Pixel coordinate grounding data
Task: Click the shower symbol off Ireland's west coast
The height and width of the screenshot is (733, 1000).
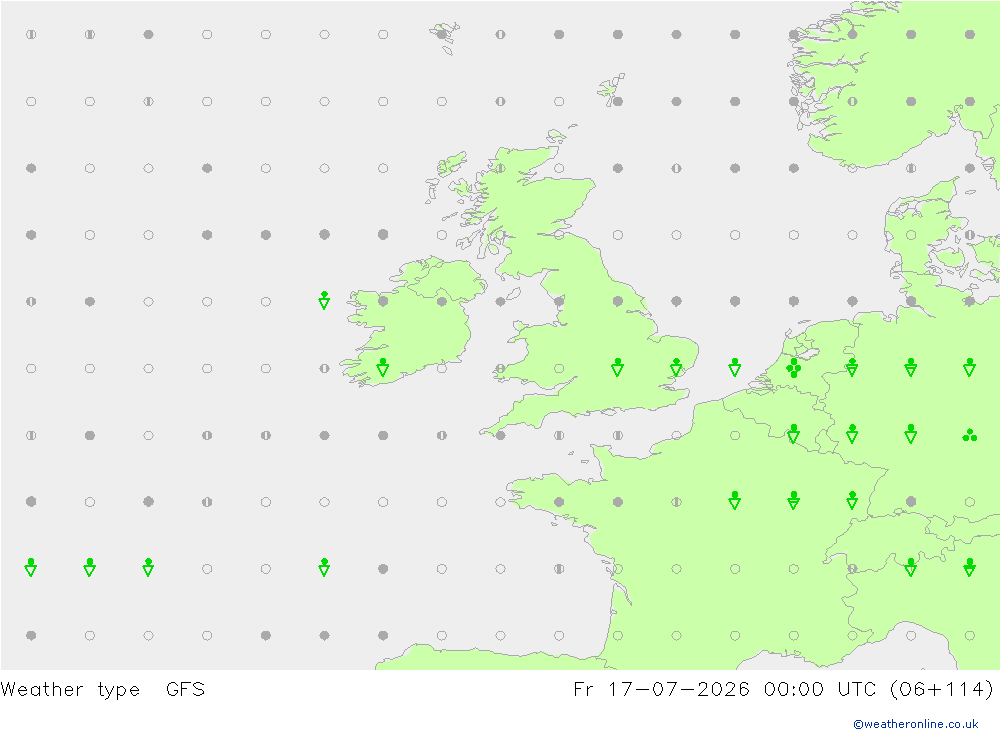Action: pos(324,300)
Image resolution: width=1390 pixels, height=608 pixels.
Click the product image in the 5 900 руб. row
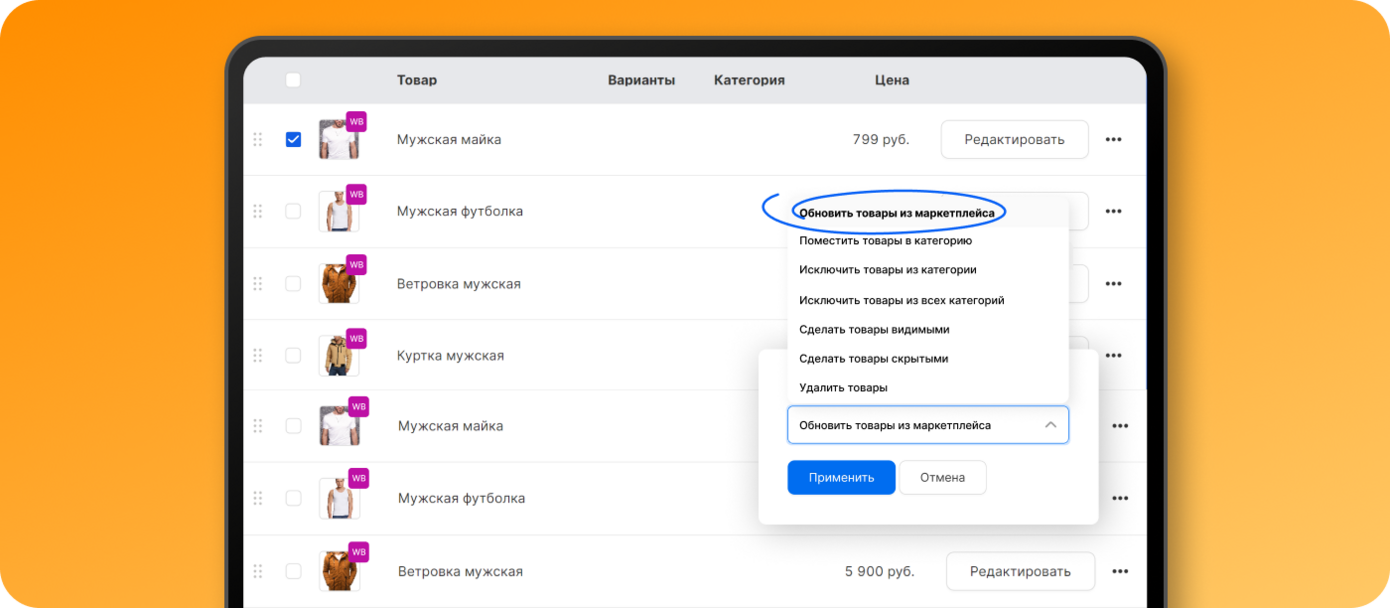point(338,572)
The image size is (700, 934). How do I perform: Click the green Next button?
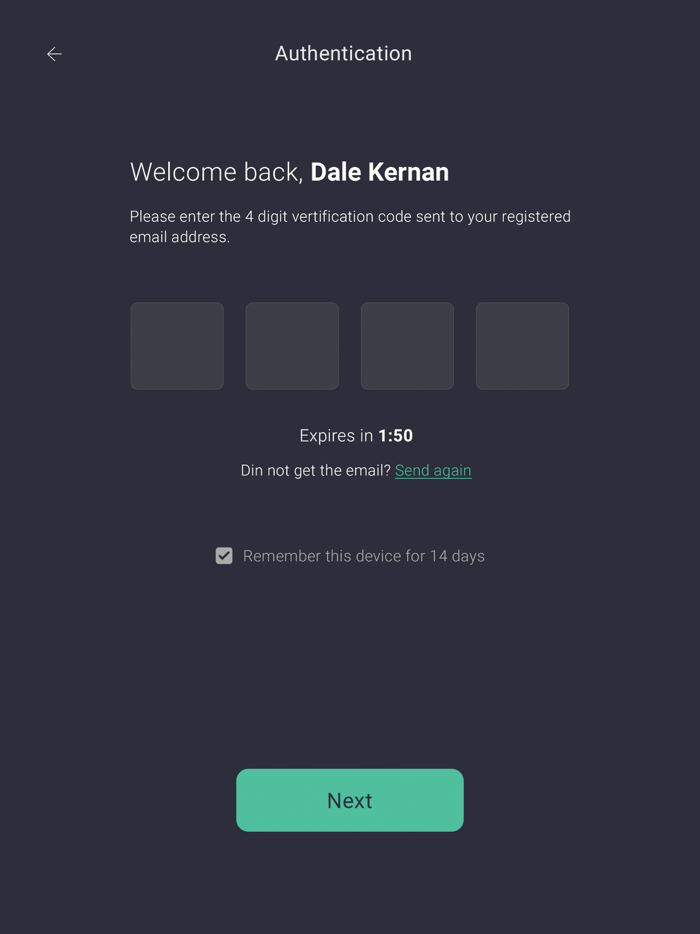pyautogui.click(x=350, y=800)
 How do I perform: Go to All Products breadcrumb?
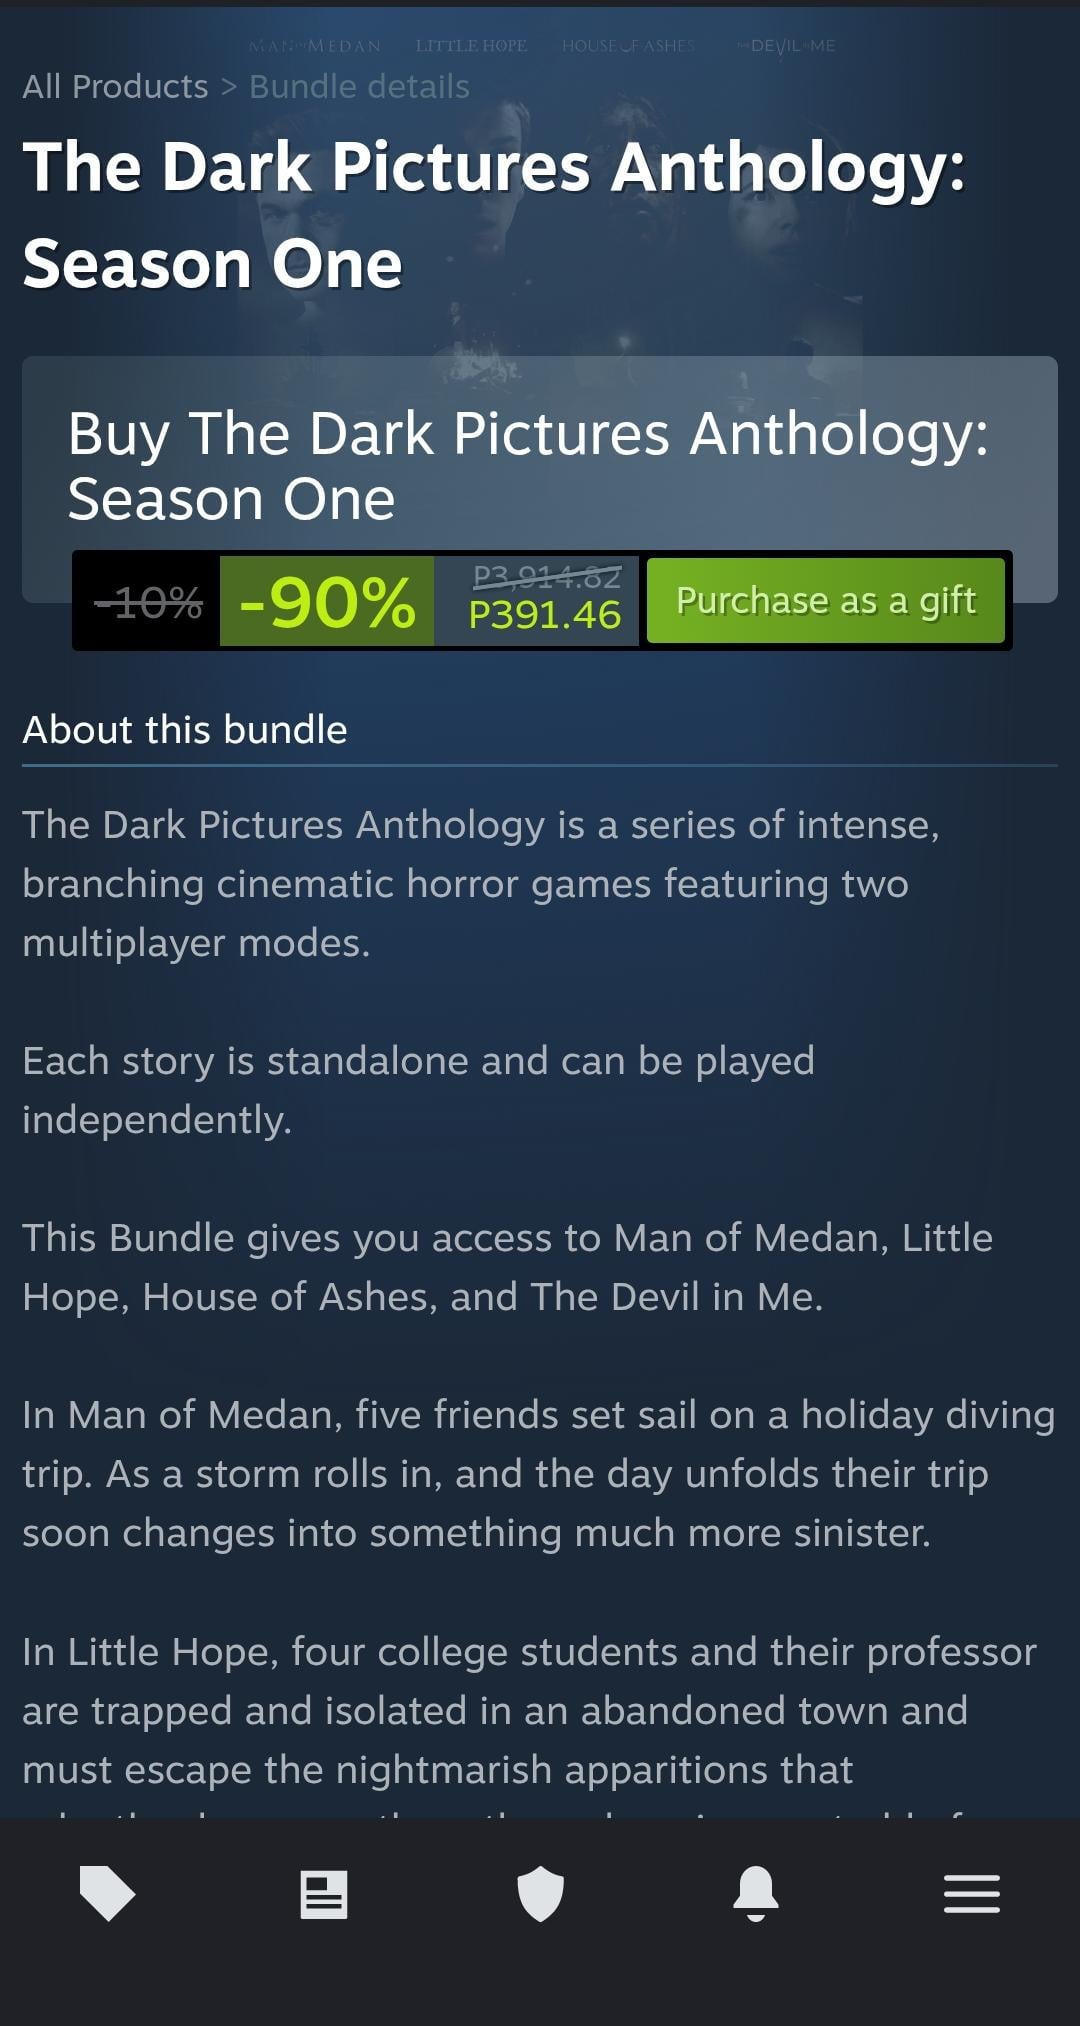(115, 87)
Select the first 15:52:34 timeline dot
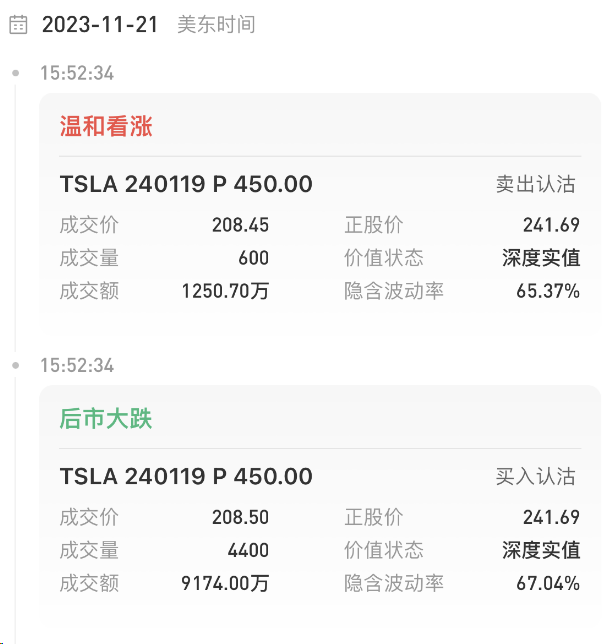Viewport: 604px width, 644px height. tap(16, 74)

Problem requirements
Please retype the lines from the one that contains "Click the product image in the 5 900 руб. row" to the final line of the records, both included, exactly as written and without any pictures.

Your solution
Click the product image in the 5 900 руб. row
point(338,572)
The image size is (700, 934). How do I perform: Click the green Next button?
pyautogui.click(x=350, y=800)
 How do I perform: Go to All Products breadcrumb?
(115, 87)
Select the first 15:52:34 timeline dot
Viewport: 604px width, 644px height. tap(16, 74)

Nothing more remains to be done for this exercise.